SecureKey Technologies Inc. announced its bridge.net platform is open for business this morning. It offers businesses the ability to apply “two factor authentication” to transactions requiring a high level of trust – like in an e-commerce purchase or a bank transfer. The two factors are what you have, a specific chip on a smartphone in your pocket; with what you know, as in your login credentials for a bank account or social media profile.

The company says briidge.net will help to address the pain of forgotten passwords and endless user accounts needed to access services that you need sometimes, but not that often. It’s a way that a business can know that it can trust its users while also allowing them to keep better control over their information and online identity.

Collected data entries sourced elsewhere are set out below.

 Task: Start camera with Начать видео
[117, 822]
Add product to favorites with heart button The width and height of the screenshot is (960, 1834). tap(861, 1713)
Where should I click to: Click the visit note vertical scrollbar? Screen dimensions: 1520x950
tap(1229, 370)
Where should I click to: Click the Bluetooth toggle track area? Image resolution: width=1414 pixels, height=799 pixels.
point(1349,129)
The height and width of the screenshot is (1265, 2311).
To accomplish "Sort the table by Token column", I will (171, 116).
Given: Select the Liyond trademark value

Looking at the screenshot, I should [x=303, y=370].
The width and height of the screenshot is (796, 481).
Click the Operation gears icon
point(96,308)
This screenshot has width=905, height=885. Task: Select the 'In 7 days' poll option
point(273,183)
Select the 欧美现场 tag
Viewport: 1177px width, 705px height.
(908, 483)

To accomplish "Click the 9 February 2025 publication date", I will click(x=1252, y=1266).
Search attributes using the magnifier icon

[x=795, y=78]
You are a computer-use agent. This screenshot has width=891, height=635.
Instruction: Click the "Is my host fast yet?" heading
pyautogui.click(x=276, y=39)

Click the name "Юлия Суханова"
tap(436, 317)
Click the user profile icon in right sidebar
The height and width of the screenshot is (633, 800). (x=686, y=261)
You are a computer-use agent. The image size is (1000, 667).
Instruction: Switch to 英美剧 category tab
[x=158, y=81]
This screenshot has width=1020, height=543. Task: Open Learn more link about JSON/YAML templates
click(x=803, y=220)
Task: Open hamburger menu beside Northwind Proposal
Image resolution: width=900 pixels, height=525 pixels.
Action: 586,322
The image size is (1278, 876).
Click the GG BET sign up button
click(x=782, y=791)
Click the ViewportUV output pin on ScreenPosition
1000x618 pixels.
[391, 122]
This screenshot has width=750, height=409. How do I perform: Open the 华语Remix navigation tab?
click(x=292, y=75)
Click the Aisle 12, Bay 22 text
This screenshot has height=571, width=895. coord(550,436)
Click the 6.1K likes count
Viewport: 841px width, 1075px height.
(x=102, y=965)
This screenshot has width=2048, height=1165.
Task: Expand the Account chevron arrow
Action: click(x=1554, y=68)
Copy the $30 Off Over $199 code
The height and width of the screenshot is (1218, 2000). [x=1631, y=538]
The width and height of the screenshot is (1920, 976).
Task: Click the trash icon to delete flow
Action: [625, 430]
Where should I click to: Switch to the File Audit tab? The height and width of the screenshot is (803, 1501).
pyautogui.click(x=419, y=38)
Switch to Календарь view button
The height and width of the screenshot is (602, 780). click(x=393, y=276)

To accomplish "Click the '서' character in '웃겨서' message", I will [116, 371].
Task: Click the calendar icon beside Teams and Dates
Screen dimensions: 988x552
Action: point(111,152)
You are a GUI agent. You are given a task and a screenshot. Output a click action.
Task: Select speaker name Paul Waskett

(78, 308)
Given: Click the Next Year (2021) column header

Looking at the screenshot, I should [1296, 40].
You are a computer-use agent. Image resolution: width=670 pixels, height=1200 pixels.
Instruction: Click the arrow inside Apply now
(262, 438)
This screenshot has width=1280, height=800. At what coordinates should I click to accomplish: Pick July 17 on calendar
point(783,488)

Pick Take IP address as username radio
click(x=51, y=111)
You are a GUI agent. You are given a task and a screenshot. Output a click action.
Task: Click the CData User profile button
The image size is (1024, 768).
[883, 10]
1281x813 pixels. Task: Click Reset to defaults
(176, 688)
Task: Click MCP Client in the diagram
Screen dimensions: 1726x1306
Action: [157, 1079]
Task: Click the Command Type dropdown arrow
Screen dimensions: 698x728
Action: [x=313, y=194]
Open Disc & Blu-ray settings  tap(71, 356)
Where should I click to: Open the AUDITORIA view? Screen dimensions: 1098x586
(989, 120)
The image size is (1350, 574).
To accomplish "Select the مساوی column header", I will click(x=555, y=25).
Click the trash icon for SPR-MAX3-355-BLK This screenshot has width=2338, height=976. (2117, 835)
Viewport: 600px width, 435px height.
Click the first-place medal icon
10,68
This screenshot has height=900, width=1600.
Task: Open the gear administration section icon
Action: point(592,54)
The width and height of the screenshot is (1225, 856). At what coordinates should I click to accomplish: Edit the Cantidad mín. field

Related Story: Phones closer to replacing wallets as major carriers adopt SecureKey

SecureKey was recently at the centre of a deal with the big three incumbent phone carriers in Canada. Rogers, Bell, and Telus will be using the technology to allow for cell phone users to pay at retail checkouts by waving their phones in front of wireless receivers. This will be possible on smartphones with near-field communications (NFC) chips such as the BlackBerry Z10 or the Samsung Galaxy Note II.

Now businesses that want to offer their customers a similar capability for services will be able to do so with briidge.net. It could fit in well with a bring-your-own-device (BYOD) type of environment where employees are already toting around their smartphones, tablets, and laptops to get work done. SecureKey points out Intel Ultrabooks equipped with Identity Protection Technology already have this software embedded, and it can be installed over the air onto Windows, OS X, iOS, Android, and BlackBerry platforms.

It’s one more step towards a future where wallets aren’t stuffed full of plastic cards for every service we need, and our smartphones become even more important in our daily lives.